START Records to use

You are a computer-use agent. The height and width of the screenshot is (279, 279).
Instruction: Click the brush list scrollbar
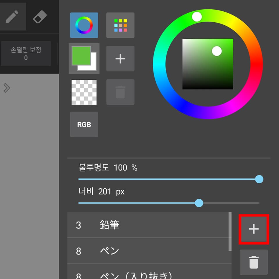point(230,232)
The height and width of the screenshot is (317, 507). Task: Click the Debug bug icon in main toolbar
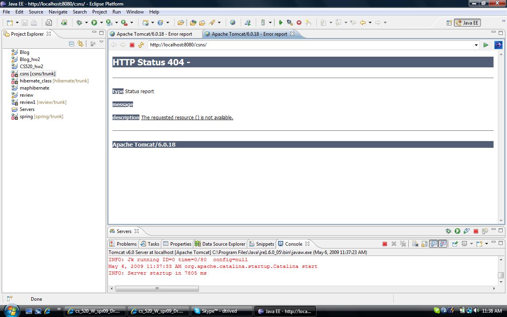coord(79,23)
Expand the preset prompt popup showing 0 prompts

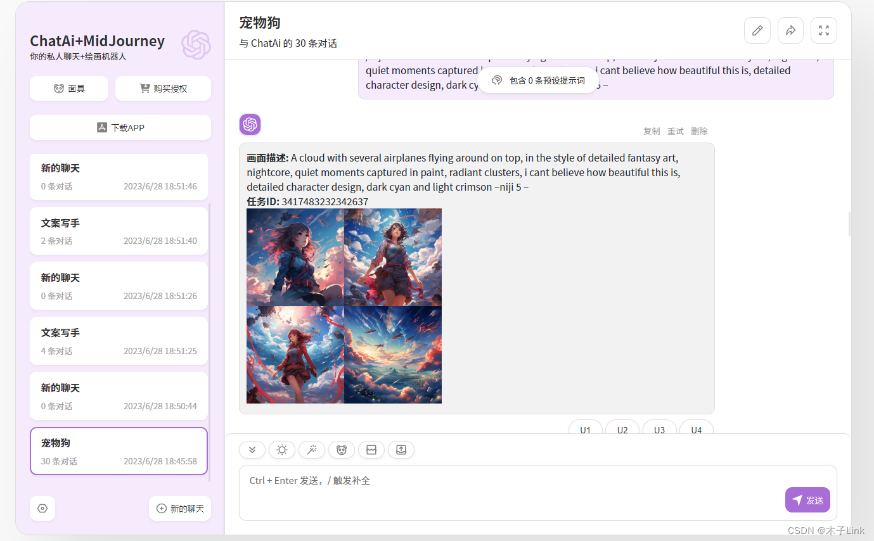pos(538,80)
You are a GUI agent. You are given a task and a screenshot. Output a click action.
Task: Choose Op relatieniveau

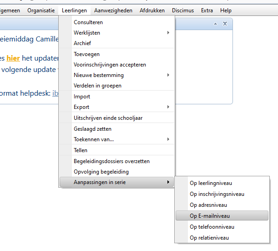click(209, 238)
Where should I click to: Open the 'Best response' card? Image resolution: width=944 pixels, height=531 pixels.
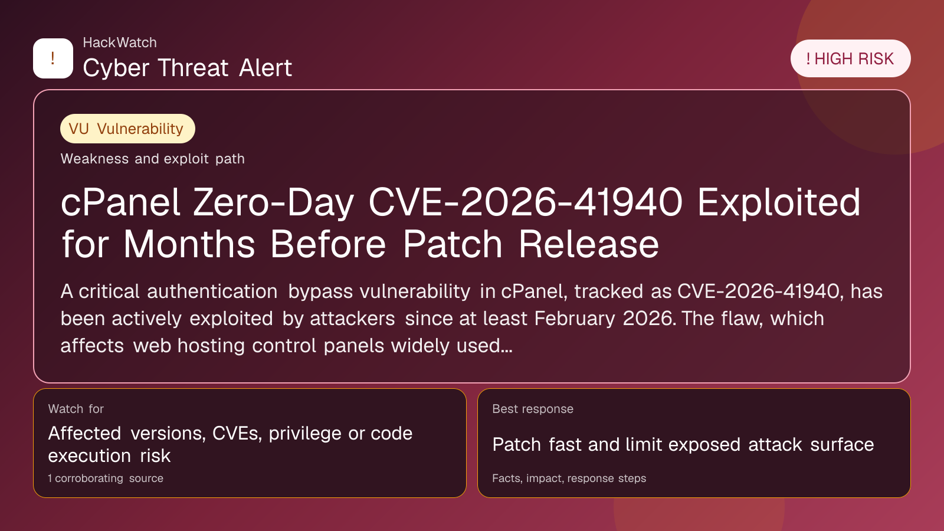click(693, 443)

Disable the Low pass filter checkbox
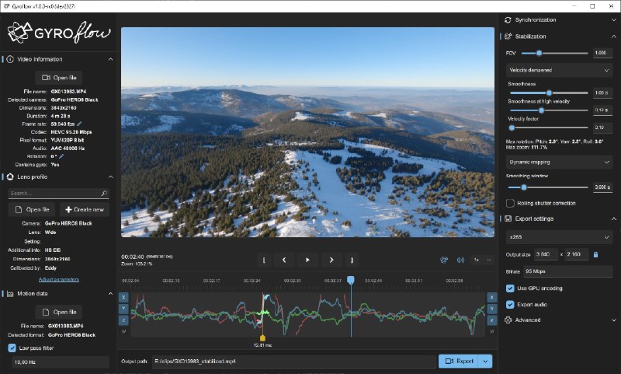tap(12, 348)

END Records to use
START Records to use

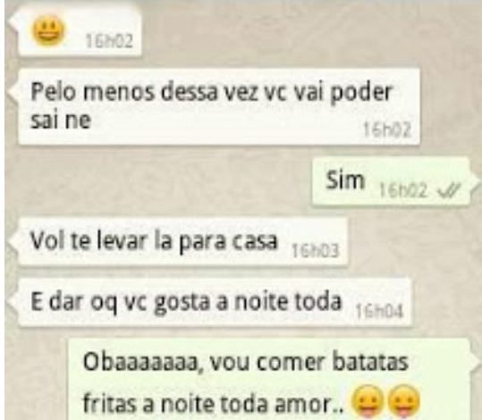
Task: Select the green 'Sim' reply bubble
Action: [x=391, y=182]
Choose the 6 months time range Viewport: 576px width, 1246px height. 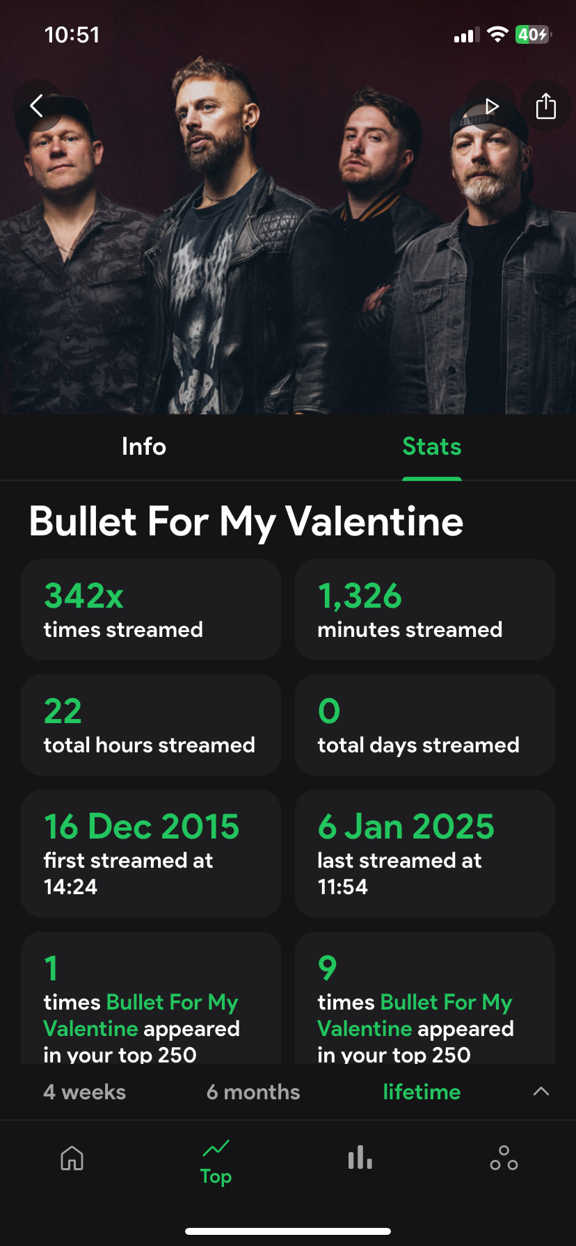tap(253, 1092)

END Records to use

> **Exercise directions**
Copy each line of the data that contains the word "agent".

> **Response to this exercise**
You are a computer-use agent. The height and width of the screenshot is (279, 279).
You are a GUI agent. You are given a task and a screenshot. Output a click action.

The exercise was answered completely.